Work item:
A word-for-word restatement of all the records is the required answer.

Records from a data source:
━━━━━━━━
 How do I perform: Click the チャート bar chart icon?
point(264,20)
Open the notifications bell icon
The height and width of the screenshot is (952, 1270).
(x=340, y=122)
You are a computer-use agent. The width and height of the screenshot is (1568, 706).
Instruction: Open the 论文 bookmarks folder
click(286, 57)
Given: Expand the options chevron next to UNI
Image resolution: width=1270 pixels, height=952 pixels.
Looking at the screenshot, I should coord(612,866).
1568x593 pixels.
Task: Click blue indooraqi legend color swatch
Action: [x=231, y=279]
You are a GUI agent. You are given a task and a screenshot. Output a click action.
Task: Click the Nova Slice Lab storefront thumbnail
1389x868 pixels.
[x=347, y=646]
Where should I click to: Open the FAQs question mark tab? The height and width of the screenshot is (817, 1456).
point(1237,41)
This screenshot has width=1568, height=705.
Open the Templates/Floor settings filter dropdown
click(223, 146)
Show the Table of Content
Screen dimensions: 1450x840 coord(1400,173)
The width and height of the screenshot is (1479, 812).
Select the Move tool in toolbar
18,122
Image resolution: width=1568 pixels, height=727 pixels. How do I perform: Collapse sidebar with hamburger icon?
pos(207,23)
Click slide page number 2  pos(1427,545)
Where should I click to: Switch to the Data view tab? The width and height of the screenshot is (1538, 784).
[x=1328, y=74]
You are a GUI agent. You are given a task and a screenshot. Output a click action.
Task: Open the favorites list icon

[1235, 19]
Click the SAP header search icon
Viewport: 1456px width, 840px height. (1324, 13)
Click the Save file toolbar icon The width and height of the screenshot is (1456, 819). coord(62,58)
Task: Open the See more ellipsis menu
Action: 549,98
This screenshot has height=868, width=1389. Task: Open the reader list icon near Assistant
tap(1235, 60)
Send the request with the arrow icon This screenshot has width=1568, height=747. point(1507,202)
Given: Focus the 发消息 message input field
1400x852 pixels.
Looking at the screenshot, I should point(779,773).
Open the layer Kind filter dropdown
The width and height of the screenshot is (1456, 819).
━━━━━━━━
Problem solution:
 How do I perform: Click the チャート bar chart icon?
point(264,20)
Open the notifications bell icon
The height and width of the screenshot is (952, 1270).
(x=340, y=122)
You are a computer-use agent. The width and height of the screenshot is (1568, 706).
Instruction: Open the 论文 bookmarks folder
click(286, 57)
Given: Expand the options chevron next to UNI
Image resolution: width=1270 pixels, height=952 pixels.
Looking at the screenshot, I should coord(612,866).
1568x593 pixels.
Task: Click blue indooraqi legend color swatch
Action: [x=231, y=279]
You are a GUI agent. You are given a task and a screenshot. Output a click action.
Task: Click the Nova Slice Lab storefront thumbnail
1389x868 pixels.
[x=347, y=646]
Where should I click to: Open the FAQs question mark tab? The height and width of the screenshot is (817, 1456).
point(1237,41)
This screenshot has width=1568, height=705.
Open the Templates/Floor settings filter dropdown
click(223, 146)
Show the Table of Content
Screen dimensions: 1450x840 coord(1400,173)
The width and height of the screenshot is (1479, 812).
Select the Move tool in toolbar
18,122
Image resolution: width=1568 pixels, height=727 pixels. How do I perform: Collapse sidebar with hamburger icon?
pos(207,23)
Click slide page number 2  pos(1427,545)
Where should I click to: Switch to the Data view tab? The width and height of the screenshot is (1538, 784).
[x=1328, y=74]
You are a GUI agent. You are given a task and a screenshot. Output a click action.
Task: Open the favorites list icon

[1235, 19]
Click the SAP header search icon
Viewport: 1456px width, 840px height. (1324, 13)
Click the Save file toolbar icon The width and height of the screenshot is (1456, 819). coord(62,58)
Task: Open the See more ellipsis menu
Action: 549,98
This screenshot has height=868, width=1389. Task: Open the reader list icon near Assistant
tap(1235, 60)
Send the request with the arrow icon This screenshot has width=1568, height=747. point(1507,202)
Given: Focus the 发消息 message input field
1400x852 pixels.
Looking at the screenshot, I should point(779,773).
Open the layer Kind filter dropdown
The width and height of the screenshot is (1456, 819).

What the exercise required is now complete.